Sole of the shoe facing up, disrespecting God

Age: 21

Text:

“If you have sandals and you put the sandals on the ground upside down, its a bad thing. It means you are disrespecting God. This is for any shoes, it’s disrespect. I learned this when I was little. I don’t care anymore, but some people believe that.”

Context:

The informant learned this in childhood, and said it is a very common belief, and attributed it to the Muslim majority in Turkey.

Analysis: 

In Islamic countries (and Muslim-majority Turkey) shoes are considered dirty because they touch the ground which is unclean. To turn the bottom of your sandal or shoe upwards, towards God, is to show him disrespect. The informant no longer cares, demonstrating secularization, but there is belief negotiation – they respect that others, many not Muslim, abide by it. 

Turkish circumcision wedding

Age: 21

“We got a circumcision wedding in Turkey. When you’re a kid, and you’re a boy, you know, and you get a circumcision, you do a wedding for him. Here [in America] usually you get a circumcision when you’re little kid, like a baby, but in Turkey, it was like, when you were, like, six, seven years old, they were doing, they were doing that. For example for me, I got a circumcision when I was six, and my parents did a wedding for me. Said we call circumcision. Wedding is for the boys and, like they invited a bunch of people, like in my wedding, that was like four or 500 people. Like 400 300 at least people in my circumcision wedding, and they give you money, and people is, having fun, you know, and that kind of stuff. 

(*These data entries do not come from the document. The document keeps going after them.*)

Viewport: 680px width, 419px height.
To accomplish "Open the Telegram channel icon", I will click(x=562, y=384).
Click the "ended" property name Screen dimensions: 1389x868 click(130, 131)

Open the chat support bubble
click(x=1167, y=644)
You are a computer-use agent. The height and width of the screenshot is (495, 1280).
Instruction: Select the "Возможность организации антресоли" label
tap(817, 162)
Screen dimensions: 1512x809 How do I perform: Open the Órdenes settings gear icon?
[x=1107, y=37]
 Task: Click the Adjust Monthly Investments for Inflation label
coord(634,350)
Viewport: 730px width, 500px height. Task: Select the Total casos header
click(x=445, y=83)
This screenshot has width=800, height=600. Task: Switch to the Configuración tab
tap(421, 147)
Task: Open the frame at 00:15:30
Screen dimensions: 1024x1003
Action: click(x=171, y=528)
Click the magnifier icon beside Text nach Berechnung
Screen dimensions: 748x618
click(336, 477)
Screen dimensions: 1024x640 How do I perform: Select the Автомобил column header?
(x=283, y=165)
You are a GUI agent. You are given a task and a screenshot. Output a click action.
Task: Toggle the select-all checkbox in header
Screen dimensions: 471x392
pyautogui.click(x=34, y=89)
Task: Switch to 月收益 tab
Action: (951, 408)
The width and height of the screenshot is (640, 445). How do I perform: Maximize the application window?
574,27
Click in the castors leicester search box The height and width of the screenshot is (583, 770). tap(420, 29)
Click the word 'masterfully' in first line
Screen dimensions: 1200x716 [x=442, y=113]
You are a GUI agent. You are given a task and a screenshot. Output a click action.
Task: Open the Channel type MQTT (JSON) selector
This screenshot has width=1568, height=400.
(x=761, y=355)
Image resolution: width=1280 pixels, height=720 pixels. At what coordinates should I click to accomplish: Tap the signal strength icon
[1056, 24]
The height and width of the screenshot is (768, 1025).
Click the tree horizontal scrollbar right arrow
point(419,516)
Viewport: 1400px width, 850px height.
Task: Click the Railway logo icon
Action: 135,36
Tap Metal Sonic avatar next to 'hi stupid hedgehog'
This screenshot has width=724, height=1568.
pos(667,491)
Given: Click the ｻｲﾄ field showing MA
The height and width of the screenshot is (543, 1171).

So in the morning, when it was like one to 2pm in the afternoon, we’re doing a convoy. And probably, like, as much as the cars they come in, it’s like 20, 30 cars. They were like 35 cars. You know, we go one by one like everybody follows each other. It’s just one line. And everybody’s like, using their honk. And it’s like, sometimes being like, 20 cars, 30 cars, for the cars, you know, yeah, and people is coming, they following you. You being in the first car, usually. And, you just, like, telling the people who doesn’t know you, oh, I got the circumcision, you know. It’s a tradition too. Yeah, it’s on the wedding day. after that you just get them prepared. Youhave, a specific clothes that you should wear, and you wearing that clothes, and you just getting ready.

They are like traditional clothes. 

In the wedding, usually we have a pasta. not a pasta, actually, it’s a dessert we call pasta, but it’s like a cake, like a birthday cake, but a really big one, like, maybe, 200 people cake, you know, they can eat, slices, you know. And you have that and you dancing. And after, like, a couple hours, you have a different, you just not changing the clothes, but they give you something, and you wear something, and people is coming, and they starting to give you gold or, like money, but on the clothes, they put with the needle. Yeah, they give you money, they give you gold, whatever they give you, like, and you just thank them like, ‘Thank you.’ and your parents are in the same line. You ,your parents, your grandpa, you know, you’re waiting in the same line. And people is like giving you some stuff, presents, I’m coming from the Aegean side, we have a specific, like a dance for the Aegeans. And we did, that actually, (the zeybek dance).”

Context: 

This is a widespread traditional rite of passage in Turkey called sünnet düğünü. The traditional dance referenced is the zeybek dance. The informant said he didn’t understand, but knew it was important to his grandfather. 

Analysis:

This ritual is a public celebration of the informant’s transition towards manhood, and social recognition, and religious belonging. The convoy announces this to the broader community. The pinning of gold or money to clothes is present in other Turkish celebrations, like weddings and births, and ritualizes support and symbolic investment into the informant and his family, who are in line to receive gifts with him. In many ways, the celebration is for the family just as much, if not more, than for the informant who at that age, didn’t understand what was going on or why. The celebration as a whole ties Muslim identity (religious duty of circumcision) and regional community to the boy’s identity.